::: Data listing :::

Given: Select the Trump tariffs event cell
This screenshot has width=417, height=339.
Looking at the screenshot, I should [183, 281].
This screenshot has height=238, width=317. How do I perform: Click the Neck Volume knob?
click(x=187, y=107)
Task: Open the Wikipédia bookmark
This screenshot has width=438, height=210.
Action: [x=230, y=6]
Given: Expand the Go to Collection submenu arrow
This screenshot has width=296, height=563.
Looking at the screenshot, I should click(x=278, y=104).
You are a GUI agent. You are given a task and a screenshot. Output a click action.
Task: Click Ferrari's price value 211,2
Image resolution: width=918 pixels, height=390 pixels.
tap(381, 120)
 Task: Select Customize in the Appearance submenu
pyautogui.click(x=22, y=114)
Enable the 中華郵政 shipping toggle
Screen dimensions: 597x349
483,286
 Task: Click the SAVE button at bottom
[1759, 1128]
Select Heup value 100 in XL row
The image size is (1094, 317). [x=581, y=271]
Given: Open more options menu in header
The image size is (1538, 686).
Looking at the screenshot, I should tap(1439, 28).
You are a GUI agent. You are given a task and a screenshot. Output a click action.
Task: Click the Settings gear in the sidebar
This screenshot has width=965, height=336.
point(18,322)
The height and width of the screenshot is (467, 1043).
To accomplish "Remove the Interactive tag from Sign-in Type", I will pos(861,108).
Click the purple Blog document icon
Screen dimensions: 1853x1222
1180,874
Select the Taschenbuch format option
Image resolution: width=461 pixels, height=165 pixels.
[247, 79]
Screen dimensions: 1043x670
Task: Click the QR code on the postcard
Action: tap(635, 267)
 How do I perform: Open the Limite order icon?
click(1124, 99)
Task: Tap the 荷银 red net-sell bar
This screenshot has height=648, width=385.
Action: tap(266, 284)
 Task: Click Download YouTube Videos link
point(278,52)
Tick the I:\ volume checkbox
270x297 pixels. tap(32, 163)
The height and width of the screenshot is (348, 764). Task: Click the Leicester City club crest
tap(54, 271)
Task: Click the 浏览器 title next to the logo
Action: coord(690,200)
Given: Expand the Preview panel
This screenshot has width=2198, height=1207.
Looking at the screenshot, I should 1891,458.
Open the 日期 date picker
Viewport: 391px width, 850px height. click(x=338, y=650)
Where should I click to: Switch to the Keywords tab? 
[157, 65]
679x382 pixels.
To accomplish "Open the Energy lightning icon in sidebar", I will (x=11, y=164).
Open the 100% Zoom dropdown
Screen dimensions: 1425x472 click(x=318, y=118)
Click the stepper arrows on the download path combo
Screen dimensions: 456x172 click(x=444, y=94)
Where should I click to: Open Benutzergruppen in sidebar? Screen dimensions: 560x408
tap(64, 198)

:::

| Exercise |
Could you print the data above from the line with "Select the Taschenbuch format option" to the line with "Screen dimensions: 1425x472", keeping every line unchanged?

| Written solution |
Select the Taschenbuch format option
Image resolution: width=461 pixels, height=165 pixels.
[247, 79]
Screen dimensions: 1043x670
Task: Click the QR code on the postcard
Action: tap(635, 267)
 How do I perform: Open the Limite order icon?
click(1124, 99)
Task: Tap the 荷银 red net-sell bar
This screenshot has height=648, width=385.
Action: tap(266, 284)
 Task: Click Download YouTube Videos link
point(278,52)
Tick the I:\ volume checkbox
270x297 pixels. tap(32, 163)
The height and width of the screenshot is (348, 764). Task: Click the Leicester City club crest
tap(54, 271)
Task: Click the 浏览器 title next to the logo
Action: coord(690,200)
Given: Expand the Preview panel
This screenshot has width=2198, height=1207.
Looking at the screenshot, I should 1891,458.
Open the 日期 date picker
Viewport: 391px width, 850px height. click(x=338, y=650)
Where should I click to: Switch to the Keywords tab? 
[157, 65]
679x382 pixels.
To accomplish "Open the Energy lightning icon in sidebar", I will (x=11, y=164).
Open the 100% Zoom dropdown
Screen dimensions: 1425x472 click(x=318, y=118)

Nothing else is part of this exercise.